■ Directions: Please transcribe all of the entries exactly, leaving out any images.

# # #

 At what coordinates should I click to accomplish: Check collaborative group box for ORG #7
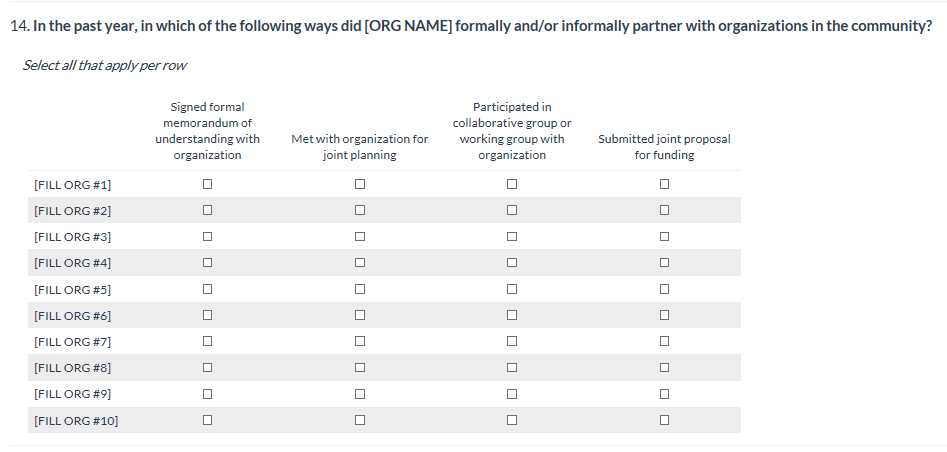click(x=512, y=342)
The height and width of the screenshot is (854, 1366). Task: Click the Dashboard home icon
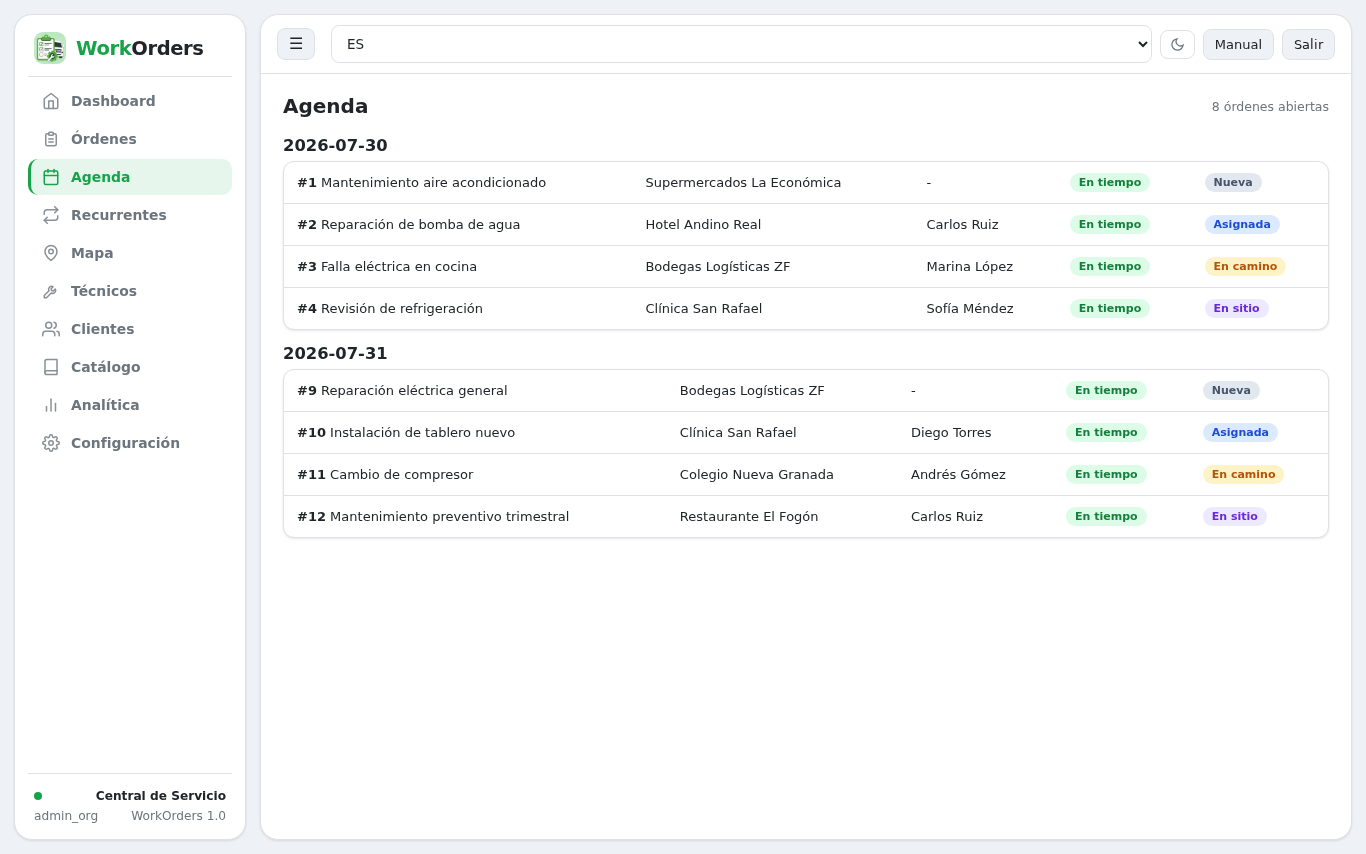click(x=51, y=101)
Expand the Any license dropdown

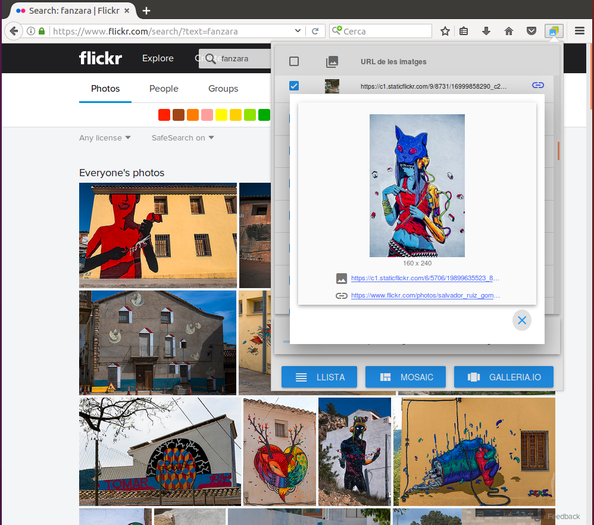(105, 138)
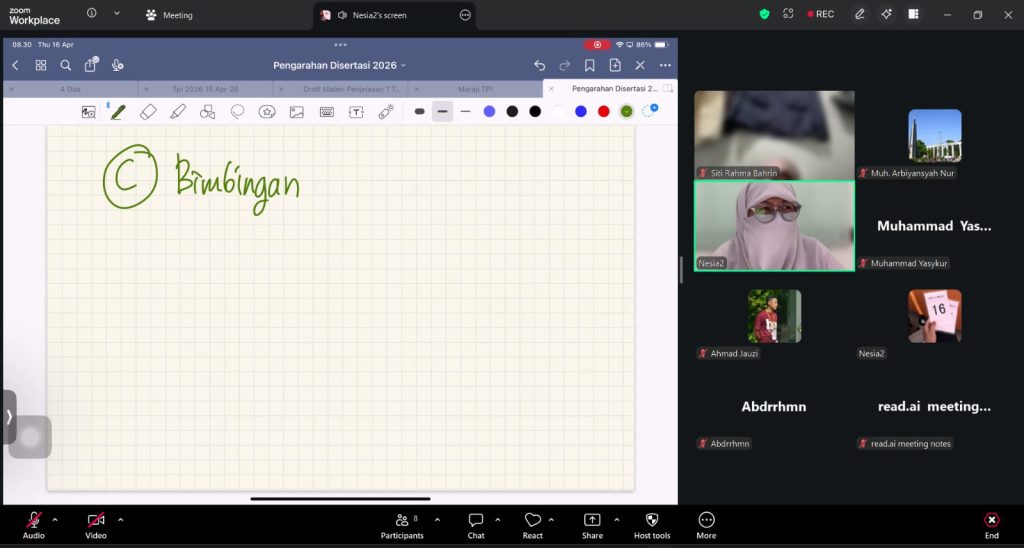This screenshot has width=1024, height=548.
Task: Expand the audio options chevron
Action: point(55,519)
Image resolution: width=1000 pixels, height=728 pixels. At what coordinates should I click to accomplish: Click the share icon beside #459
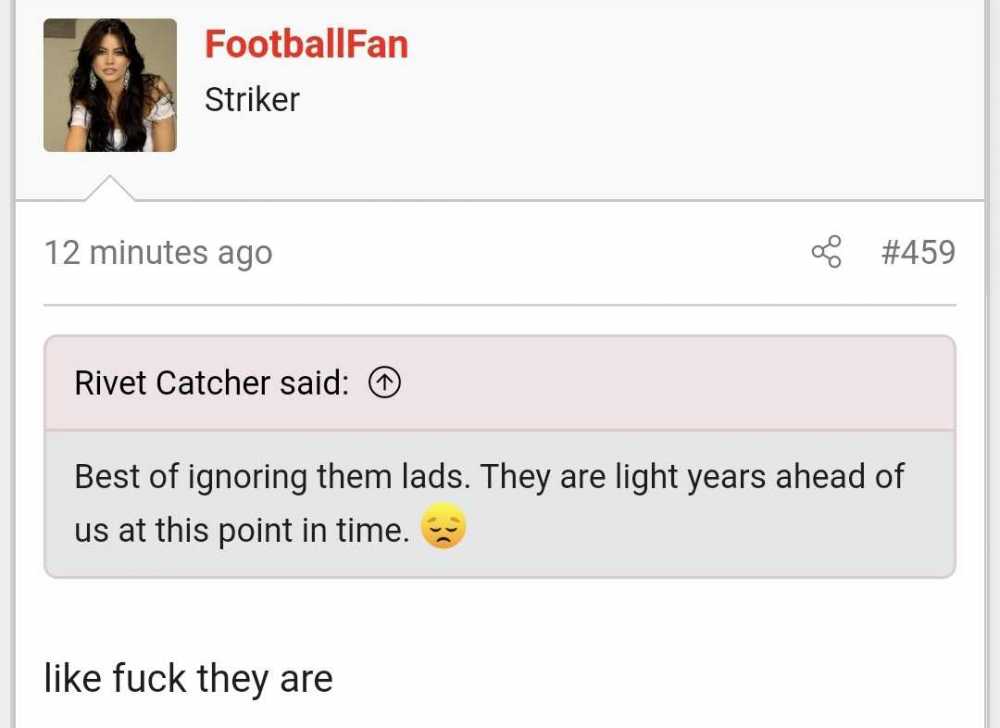click(826, 252)
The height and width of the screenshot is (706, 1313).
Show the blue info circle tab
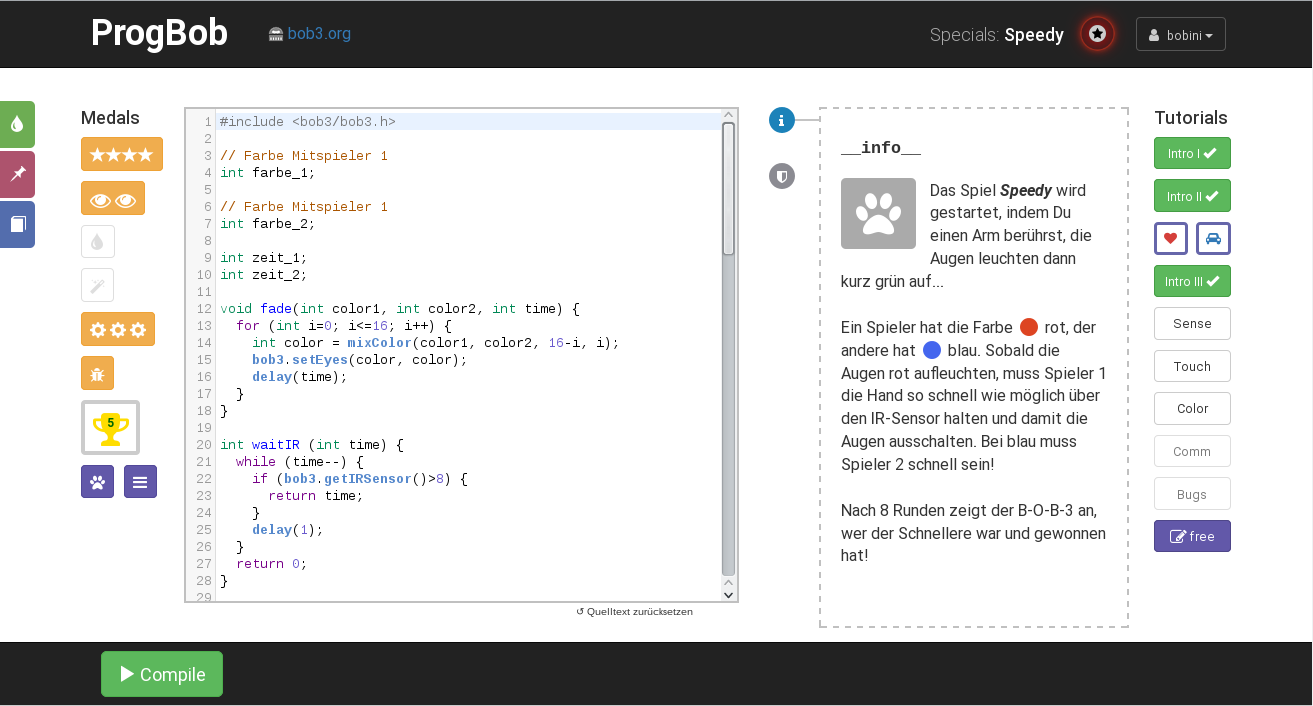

# # #

■ Finished task:
 At what coordinates should I click to accomplish: Check collaborative group box for ORG #7
click(x=512, y=342)
The height and width of the screenshot is (854, 1366). Task: Click the Dashboard home icon
click(x=51, y=101)
Expand the Any license dropdown

(105, 138)
This screenshot has width=1024, height=548.
Task: Expand the audio options chevron
Action: point(55,519)
Image resolution: width=1000 pixels, height=728 pixels. At what coordinates should I click to accomplish: Click the share icon beside #459
click(826, 252)
The height and width of the screenshot is (706, 1313).
Show the blue info circle tab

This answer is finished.